## WHAT TO DO
Format as a JSON list of strings the lines of the records starting at the line containing "You are a GUI" and ending at the end of the records, one string per line, leaving out blank lines and the pictures.

(Data entries)

● ● ● ● ● ● ●

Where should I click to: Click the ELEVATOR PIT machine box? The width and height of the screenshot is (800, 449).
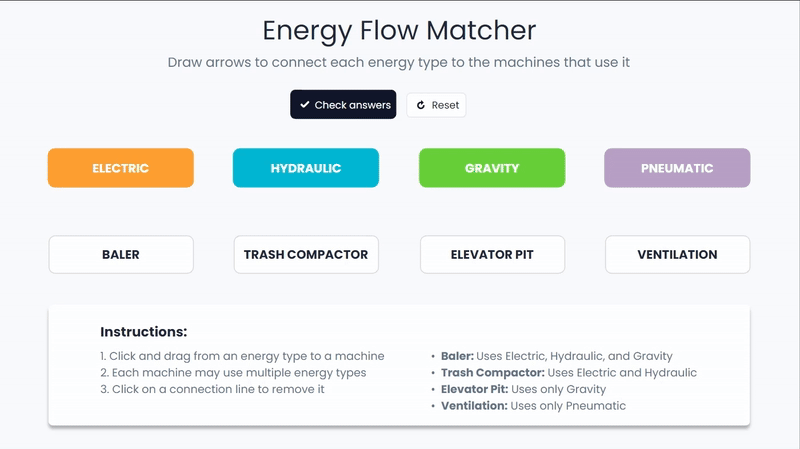pyautogui.click(x=492, y=254)

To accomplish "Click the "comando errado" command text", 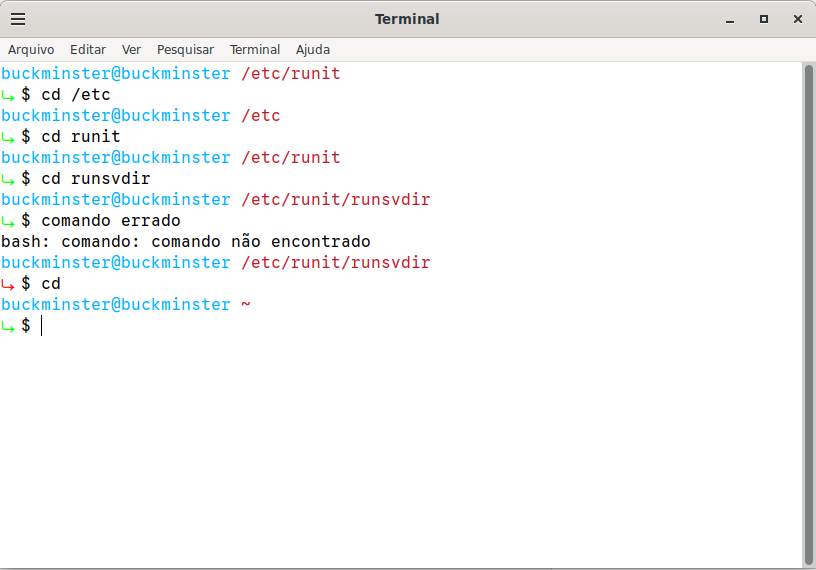I will tap(110, 221).
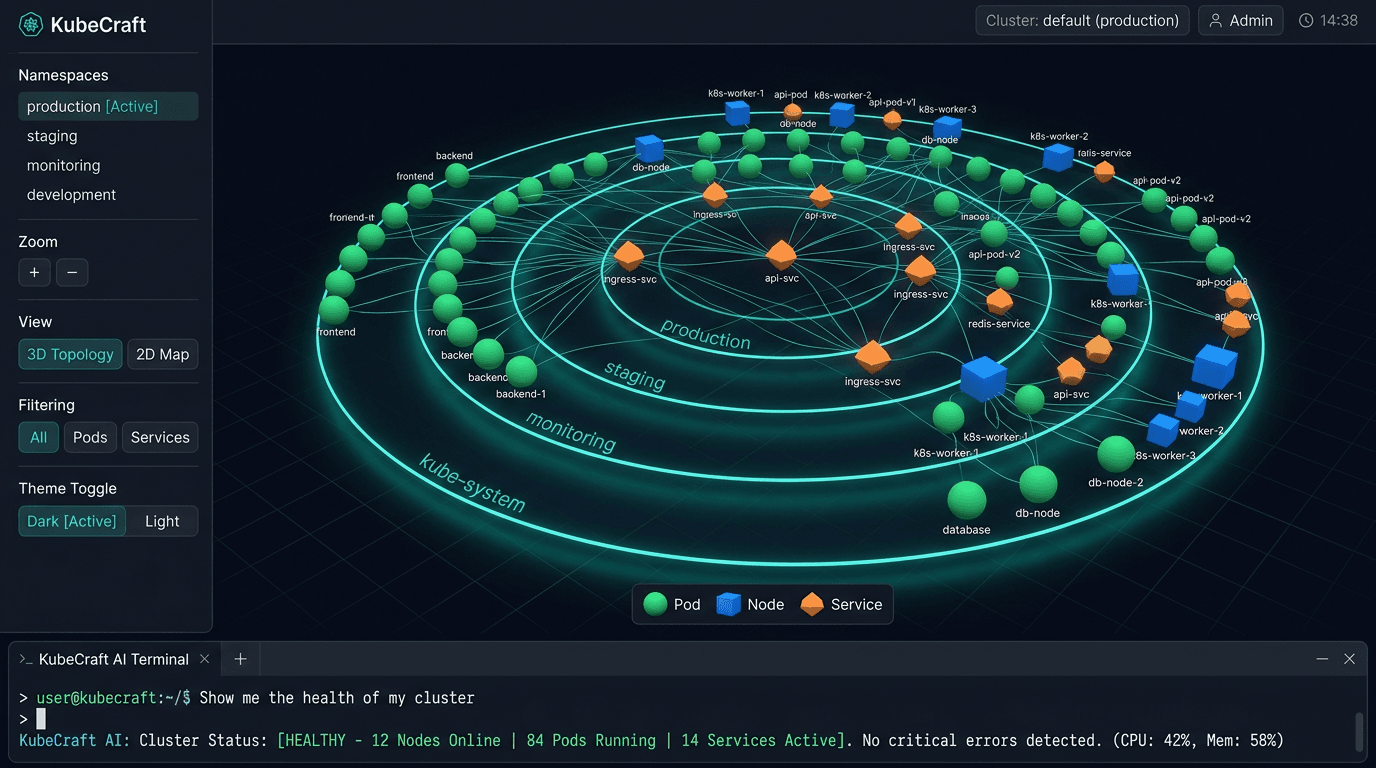This screenshot has width=1376, height=768.
Task: Select the KubeCraft AI Terminal tab
Action: pyautogui.click(x=113, y=659)
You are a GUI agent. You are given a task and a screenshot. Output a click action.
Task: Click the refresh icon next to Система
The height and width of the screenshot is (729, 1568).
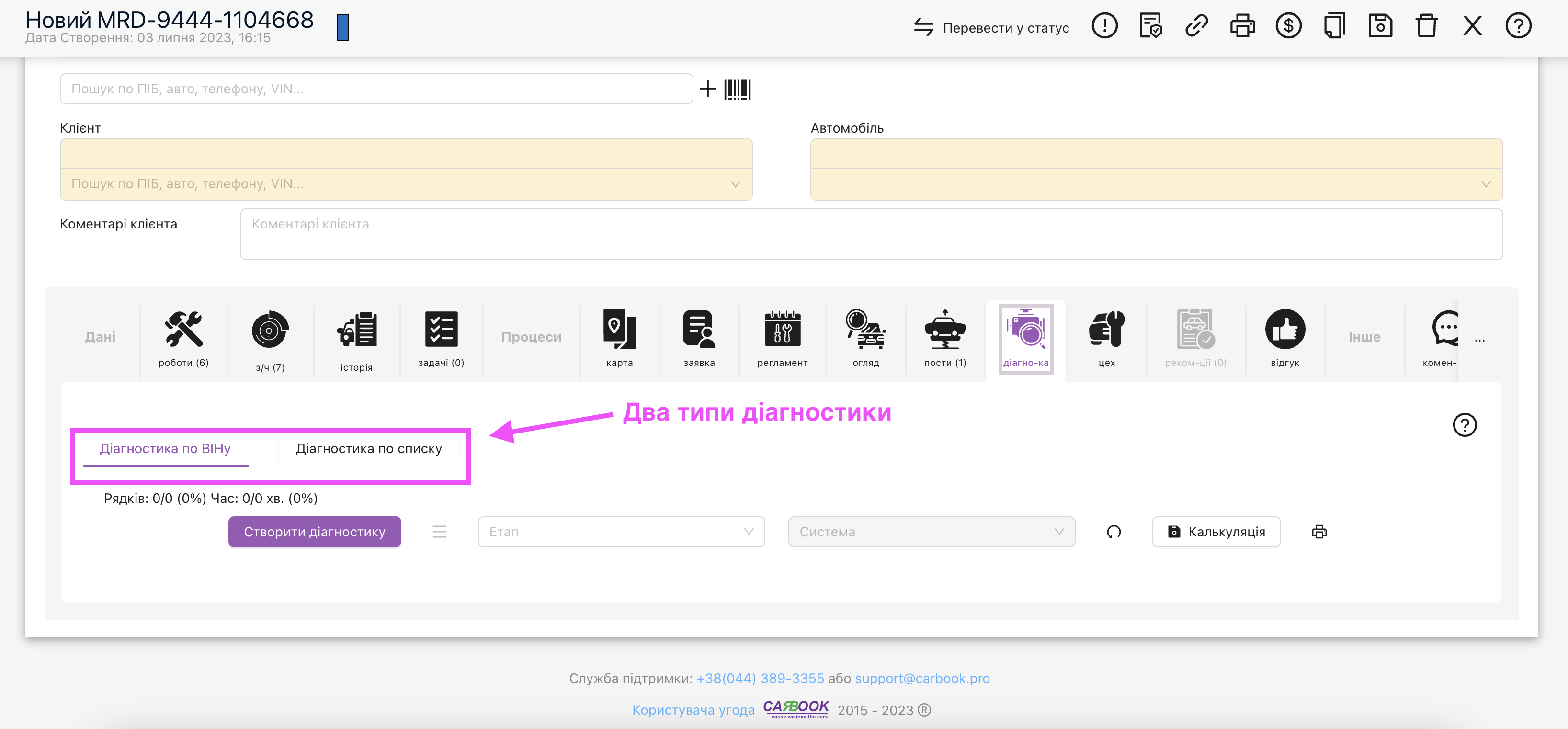click(1114, 532)
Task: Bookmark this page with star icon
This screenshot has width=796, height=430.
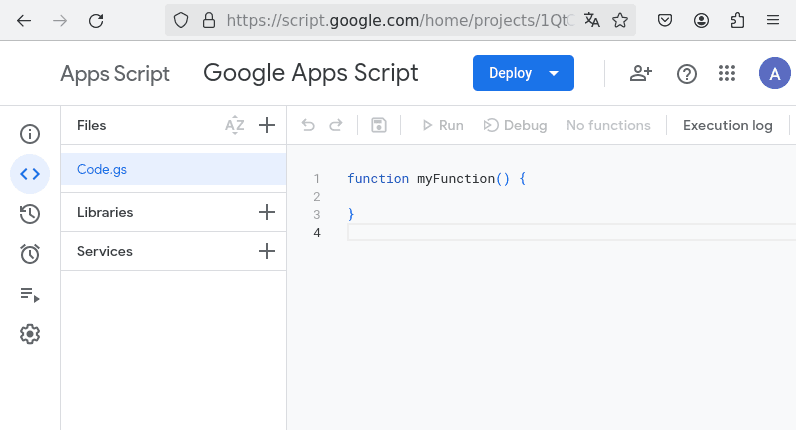Action: [620, 20]
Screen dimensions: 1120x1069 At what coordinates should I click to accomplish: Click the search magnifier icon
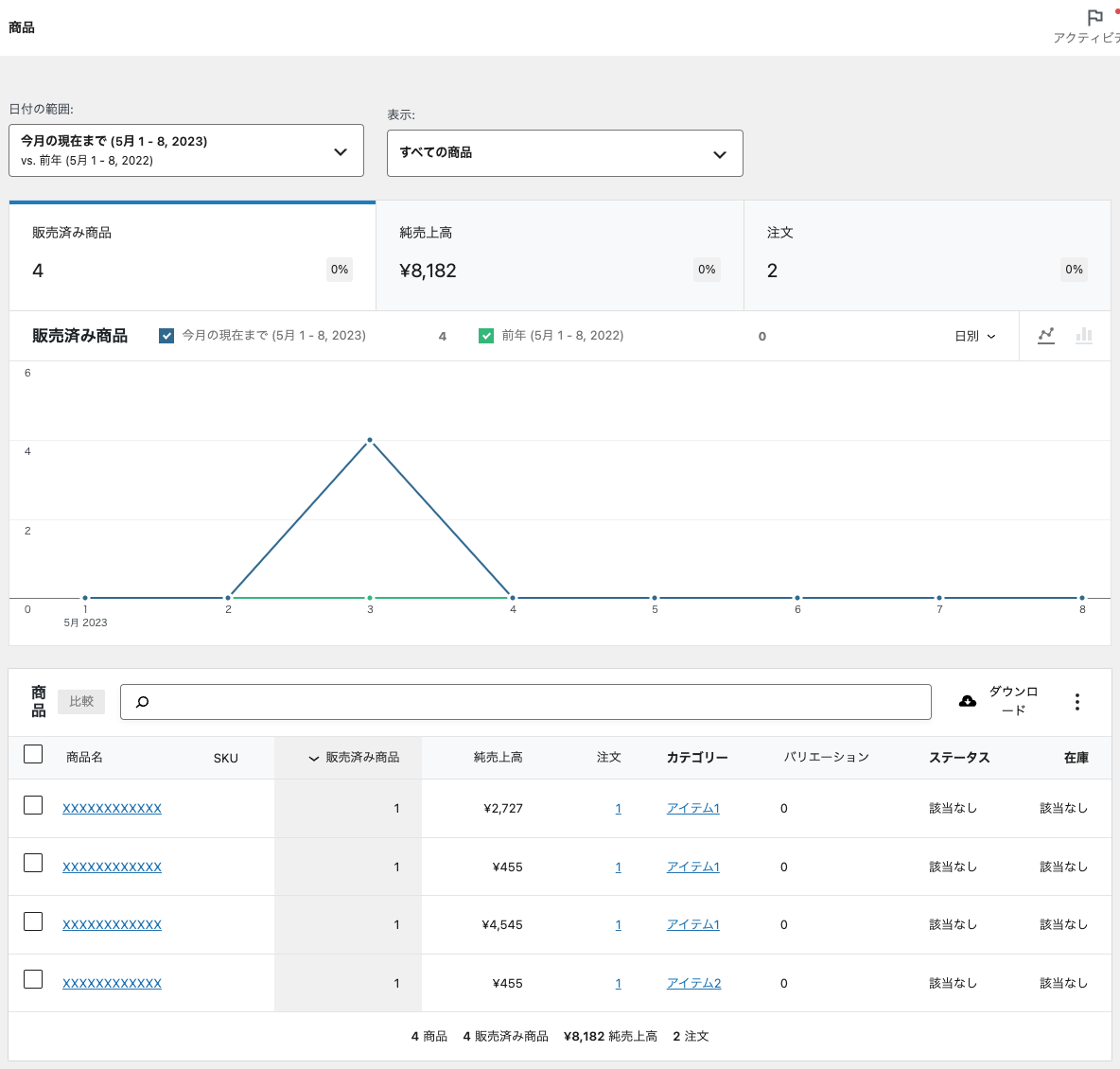[143, 702]
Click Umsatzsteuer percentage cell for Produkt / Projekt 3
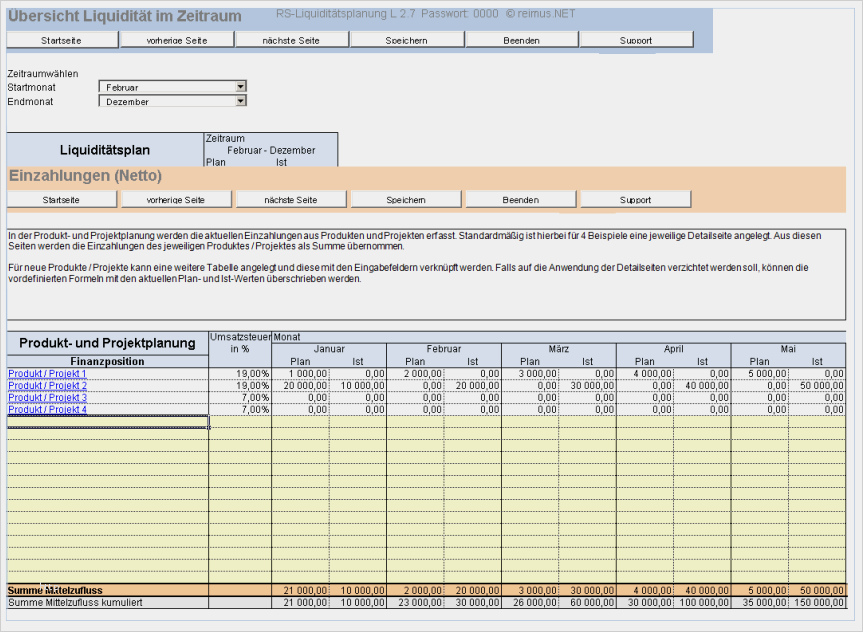Screen dimensions: 863x632 tap(240, 397)
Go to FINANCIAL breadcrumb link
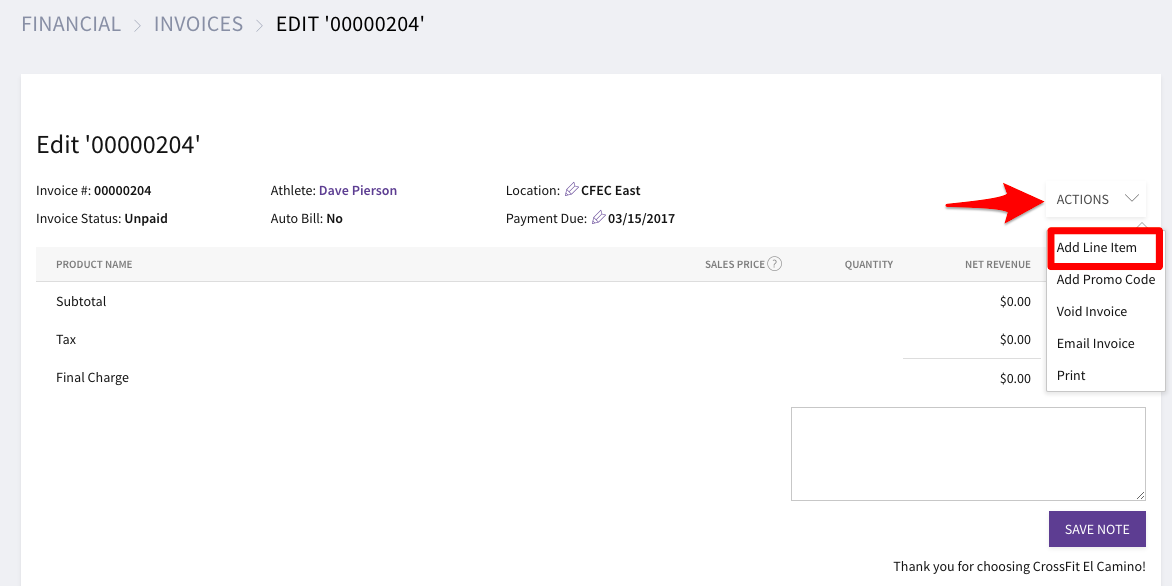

● ● ● ● ● ● ●

## RIGHT ANSWER
[
  "You are a GUI agent. You are given a task and a screenshot. Output a click action.",
  "Task: Click the refresh icon next to Система",
  "The height and width of the screenshot is (729, 1568).",
  "click(1114, 532)",
  "Task: Bookmark this page with star icon",
  "This screenshot has width=796, height=430.",
  "Action: [620, 20]",
  "Screen dimensions: 1120x1069 At what coordinates should I click to accomplish: Click the search magnifier icon",
  "[143, 702]",
  "Click Umsatzsteuer percentage cell for Produkt / Projekt 3",
  "Screen dimensions: 863x632 tap(240, 397)",
  "Go to FINANCIAL breadcrumb link"
]